REQUIRED WORK: Copy out every line of the items below word for word, leaving out the pictures.

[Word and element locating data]

↓↓↓

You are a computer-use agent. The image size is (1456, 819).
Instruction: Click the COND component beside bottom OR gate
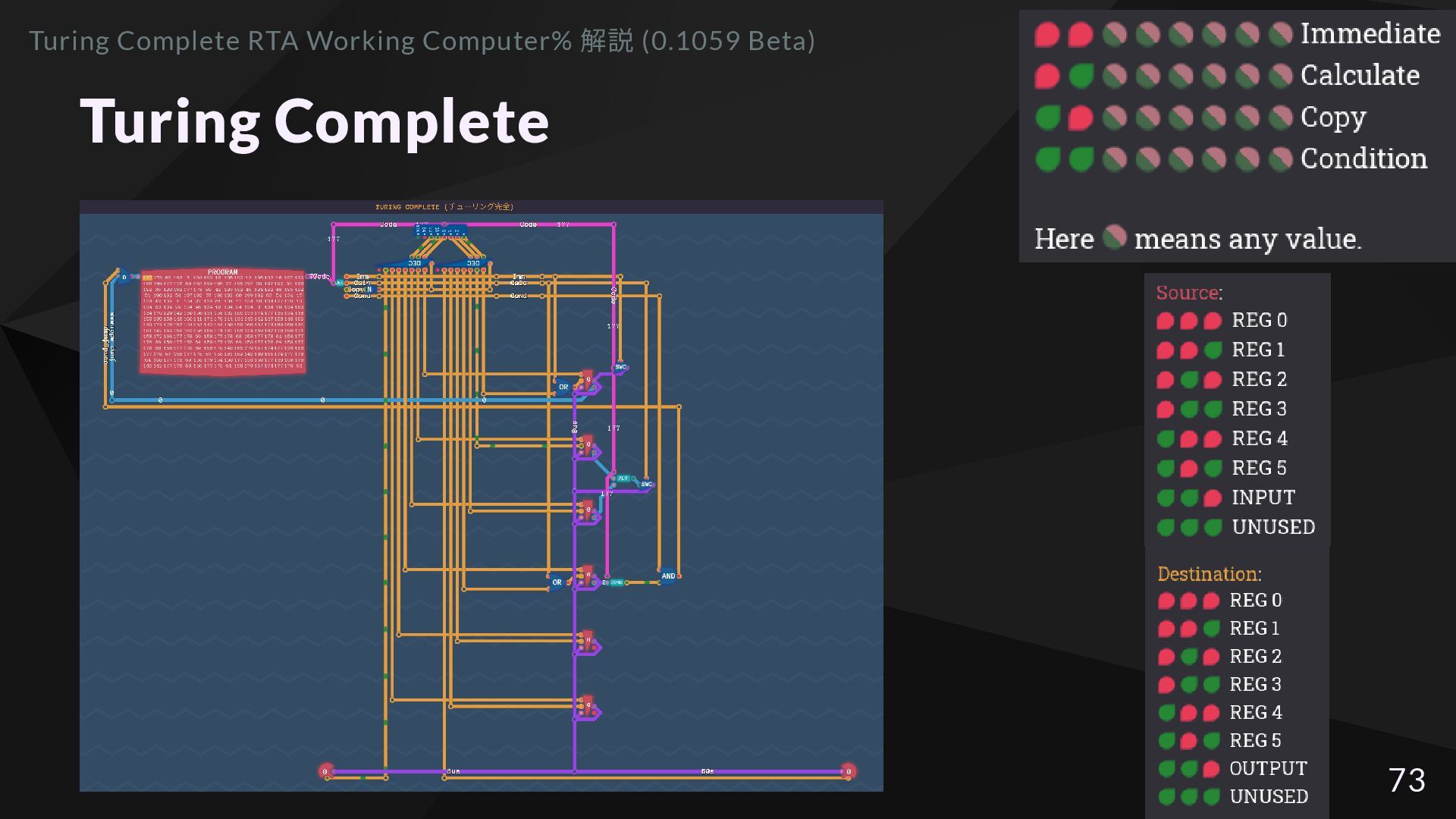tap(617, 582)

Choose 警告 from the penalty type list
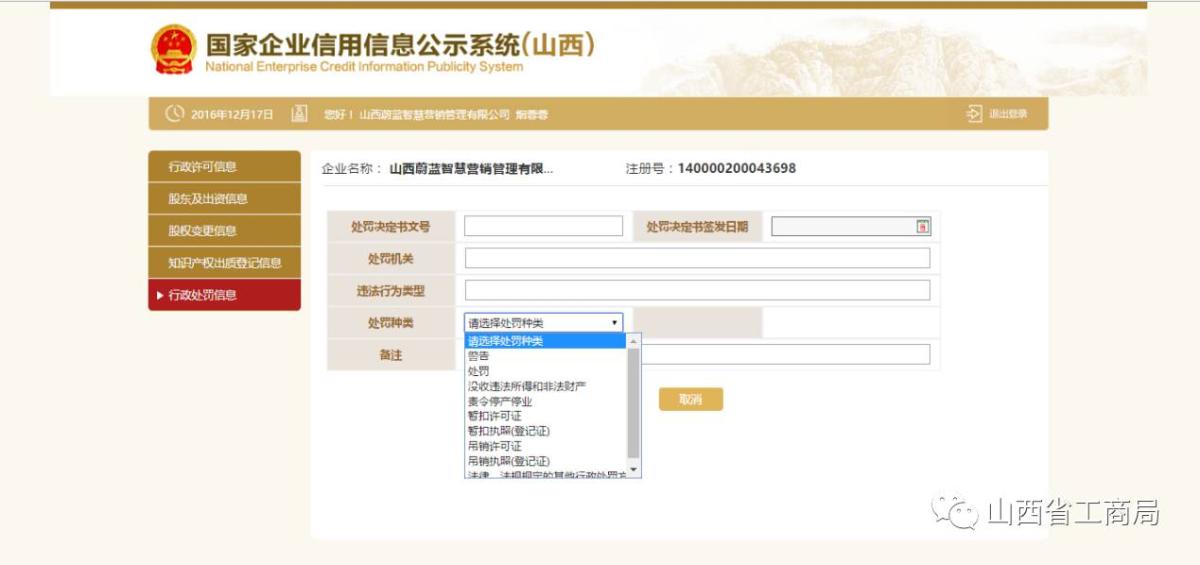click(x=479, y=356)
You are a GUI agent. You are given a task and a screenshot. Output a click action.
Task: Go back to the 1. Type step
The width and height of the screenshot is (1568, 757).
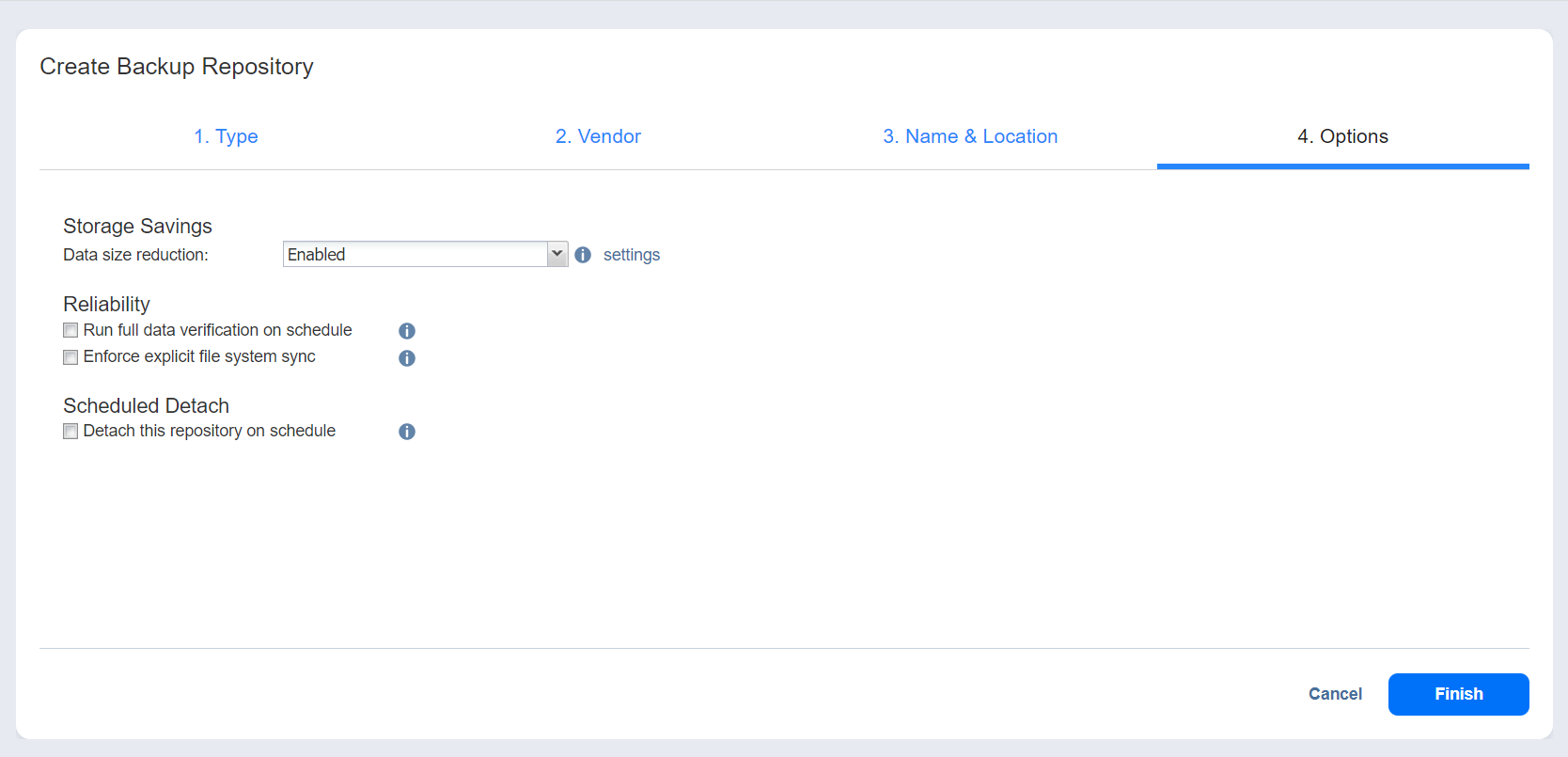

↑↑↑

WRITTEN ANSWER:
You are a computer-use agent. The image size is (1456, 819).
Instruction: Click the COND component beside bottom OR gate
tap(617, 582)

Choose 警告 from the penalty type list
click(x=479, y=356)
You are a GUI agent. You are given a task and a screenshot. Output a click action.
Task: Go back to the 1. Type step
The width and height of the screenshot is (1568, 757).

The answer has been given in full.